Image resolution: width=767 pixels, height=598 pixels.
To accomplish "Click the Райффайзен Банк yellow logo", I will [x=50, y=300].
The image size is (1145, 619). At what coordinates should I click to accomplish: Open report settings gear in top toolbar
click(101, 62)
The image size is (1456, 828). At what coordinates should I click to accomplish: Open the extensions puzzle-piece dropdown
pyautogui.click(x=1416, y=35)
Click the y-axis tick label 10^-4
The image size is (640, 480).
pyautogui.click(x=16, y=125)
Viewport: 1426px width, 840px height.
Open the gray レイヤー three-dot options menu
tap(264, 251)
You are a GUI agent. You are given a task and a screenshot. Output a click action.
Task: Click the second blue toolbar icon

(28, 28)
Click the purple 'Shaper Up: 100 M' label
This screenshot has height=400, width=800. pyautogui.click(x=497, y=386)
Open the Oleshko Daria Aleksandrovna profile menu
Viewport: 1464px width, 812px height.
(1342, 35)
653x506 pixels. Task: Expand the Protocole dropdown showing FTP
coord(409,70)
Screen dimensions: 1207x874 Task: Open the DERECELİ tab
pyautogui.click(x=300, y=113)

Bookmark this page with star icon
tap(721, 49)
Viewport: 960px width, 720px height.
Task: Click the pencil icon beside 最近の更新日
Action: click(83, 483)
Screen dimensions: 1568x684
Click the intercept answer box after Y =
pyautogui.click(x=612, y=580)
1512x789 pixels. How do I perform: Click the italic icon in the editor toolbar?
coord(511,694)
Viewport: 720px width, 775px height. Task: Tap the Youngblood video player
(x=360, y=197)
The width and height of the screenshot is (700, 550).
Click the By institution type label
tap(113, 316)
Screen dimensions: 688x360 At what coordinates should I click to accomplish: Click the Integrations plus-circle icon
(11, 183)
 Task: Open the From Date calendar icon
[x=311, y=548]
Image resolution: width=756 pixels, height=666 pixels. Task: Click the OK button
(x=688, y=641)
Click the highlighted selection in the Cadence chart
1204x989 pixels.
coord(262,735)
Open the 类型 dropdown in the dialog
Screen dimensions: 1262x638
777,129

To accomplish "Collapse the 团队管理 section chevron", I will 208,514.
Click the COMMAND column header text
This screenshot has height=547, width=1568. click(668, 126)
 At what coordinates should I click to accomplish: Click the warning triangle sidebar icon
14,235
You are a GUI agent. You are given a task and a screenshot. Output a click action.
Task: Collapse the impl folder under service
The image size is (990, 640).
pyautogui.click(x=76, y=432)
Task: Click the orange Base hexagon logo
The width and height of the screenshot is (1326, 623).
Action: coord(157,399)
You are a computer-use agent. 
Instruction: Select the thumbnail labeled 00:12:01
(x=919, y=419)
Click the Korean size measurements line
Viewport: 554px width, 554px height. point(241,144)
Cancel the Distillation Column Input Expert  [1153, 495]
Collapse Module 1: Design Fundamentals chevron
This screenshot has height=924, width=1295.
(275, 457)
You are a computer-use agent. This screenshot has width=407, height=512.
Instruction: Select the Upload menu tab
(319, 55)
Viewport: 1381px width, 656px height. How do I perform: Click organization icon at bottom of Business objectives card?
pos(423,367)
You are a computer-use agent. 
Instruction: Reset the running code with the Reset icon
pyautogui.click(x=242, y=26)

○ ○ ○ ○ ○ ○ ○

Set down again, exactly as they appear, the lines running from the line with "Task: Open the From Date calendar icon" through the last of the lines above, both ends included.

* TASK ANSWER *
 Task: Open the From Date calendar icon
[x=311, y=548]
Image resolution: width=756 pixels, height=666 pixels. Task: Click the OK button
(x=688, y=641)
Click the highlighted selection in the Cadence chart
1204x989 pixels.
coord(262,735)
Open the 类型 dropdown in the dialog
Screen dimensions: 1262x638
777,129

To accomplish "Collapse the 团队管理 section chevron", I will 208,514.
Click the COMMAND column header text
This screenshot has height=547, width=1568. click(668, 126)
 At what coordinates should I click to accomplish: Click the warning triangle sidebar icon
14,235
You are a GUI agent. You are given a task and a screenshot. Output a click action.
Task: Collapse the impl folder under service
The image size is (990, 640).
pyautogui.click(x=76, y=432)
Task: Click the orange Base hexagon logo
The width and height of the screenshot is (1326, 623).
Action: coord(157,399)
You are a computer-use agent. 
Instruction: Select the thumbnail labeled 00:12:01
(x=919, y=419)
Click the Korean size measurements line
Viewport: 554px width, 554px height. point(241,144)
Cancel the Distillation Column Input Expert  [1153, 495]
Collapse Module 1: Design Fundamentals chevron
This screenshot has height=924, width=1295.
(275, 457)
You are a computer-use agent. This screenshot has width=407, height=512.
Instruction: Select the Upload menu tab
(319, 55)
Viewport: 1381px width, 656px height. How do I perform: Click organization icon at bottom of Business objectives card?
pos(423,367)
You are a computer-use agent. 
Instruction: Reset the running code with the Reset icon
pyautogui.click(x=242, y=26)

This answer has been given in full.